2013 Annual Evaluation Report Downtown Women’s Center Critical Time Intervention Project

To date the Downtown Women’s Center Critical Time Intervention program has enrolled an ethnically diverse group of 80 participants ranging from 22 to 75 years of age (mean age of 49 years).

  • All participants met the HUD definition for chronic homelessness; 53% spent a night on the streets within the three months prior to program entry.
  • 71% of CTI participants experienced an overnight hospital stay for medical reasons; 41% did so for emotional reasons.
  • 58% of CTI participants have spent an overnight stay in a detention center or jail.

Early-Intermediate Outcomes

As of October 2013, 80 women completed the nine month CTI program. Outcomes at nine months include:

  • 100% of participants remain stably housed. Participants did not spend any nights on the street, in a park/public place, in a shelter, or in a jail/prison.
  • 100% of participants are currently linked to mental health and/or physical health services. Less than 10% of CTI participants were hospitalized for mental or physical reasons.
  • Participants significantly increased contact with family members and reported high levels of satisfaction with the CTI program, staff and the outcomes they have experienced as a result of the program.
  • Participants’ experienced statistically significant increases in independent functioning and levels of self-sufficiency.

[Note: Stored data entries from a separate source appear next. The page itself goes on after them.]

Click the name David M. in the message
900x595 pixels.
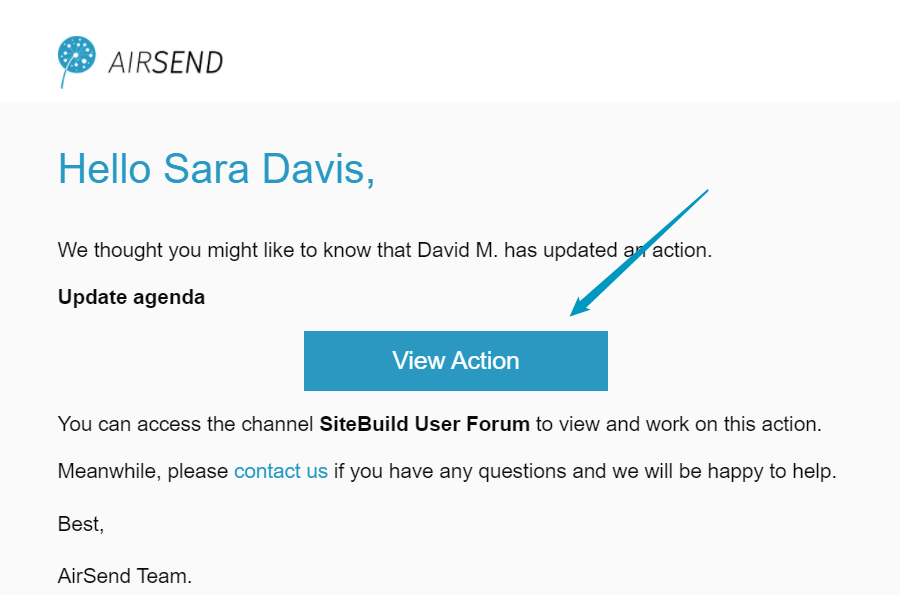(x=457, y=250)
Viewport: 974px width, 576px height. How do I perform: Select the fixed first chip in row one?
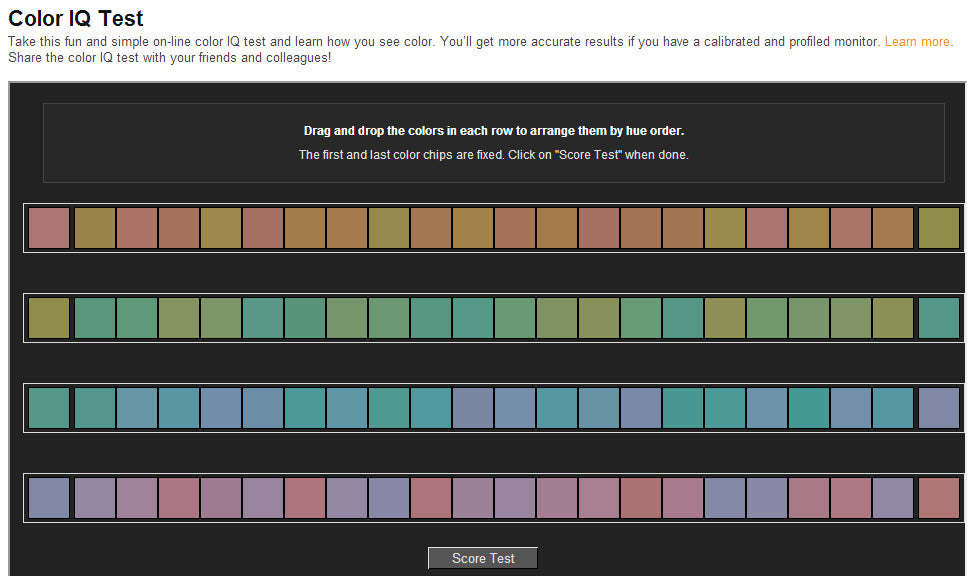(x=48, y=227)
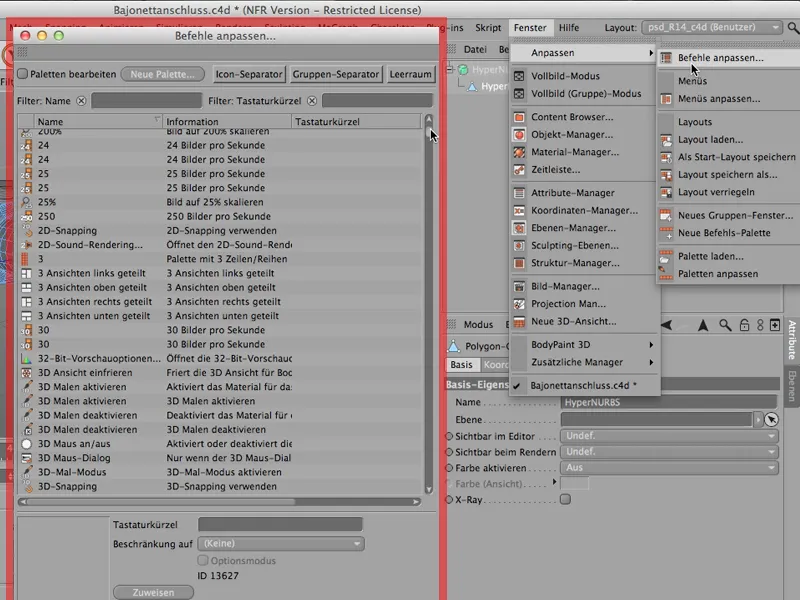
Task: Open the Beschränkung auf dropdown showing (Keine)
Action: pyautogui.click(x=280, y=544)
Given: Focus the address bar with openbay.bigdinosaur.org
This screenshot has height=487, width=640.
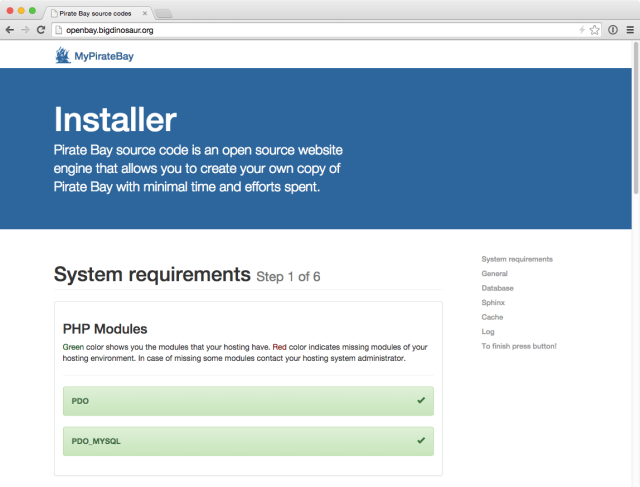Looking at the screenshot, I should (x=300, y=30).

These early findings suggest that women are experiencing real benefits from CTI that have an impact not only on housing stability, but potentially on their use of emergency health care systems, self sufficiency and quality of life. Preliminary findings from the client focus groups suggest that clients feel a close personal connection to their CTI case manager, which clients feel is key to their success in the program. However, there was also a sense that some women may find the transition out of intense case management challenging than others. For the final evaluation report, we will also explore individual differences in outcomes post-CTI.

Early Evaluation Challenges and Next Steps

The amount of data available for analyses was limited due to challenges from a prior evaluation system (i.e., incomplete evaluation protocols, incorrect measures, missing data). Harder+Company worked in close collaboration with DWC staff to improve data collection. This included the addition of measures that could be completed by case managers (e.g., SelfSufficiency Matrix) in order to reduce the burden on clients. The evaluation team also worked closely with staff and to clarify and monitor the administration schedule. Such changes were expected to provide richer data for the current reporting period.

Furthermore, the December 2011 planned enrollment of individuals living in DWC’s Jill’s Place was rescheduled to November 2012 due to construction delays. Additional clients from a third site (the Ford Hotel) who were not included in the original project proposal were included in the evaluation to offset some of the clients lost from the delays in the opening of Jill’s Place. The addition of this third site will allow evaluators to make site comparisons (owned and operated by DWC versus not owned and operated by DWC), which will be included in the final report (March 2014).

The Harder+Company evaluation team is currently conducting interviews with CTI staff and participants to document the implementation of CTI at DWC and Ford; preliminary findings from CTI participants are included in this report. Final analyses and findings for all quantitative and quantitative data will be presented in the final report in March 2014.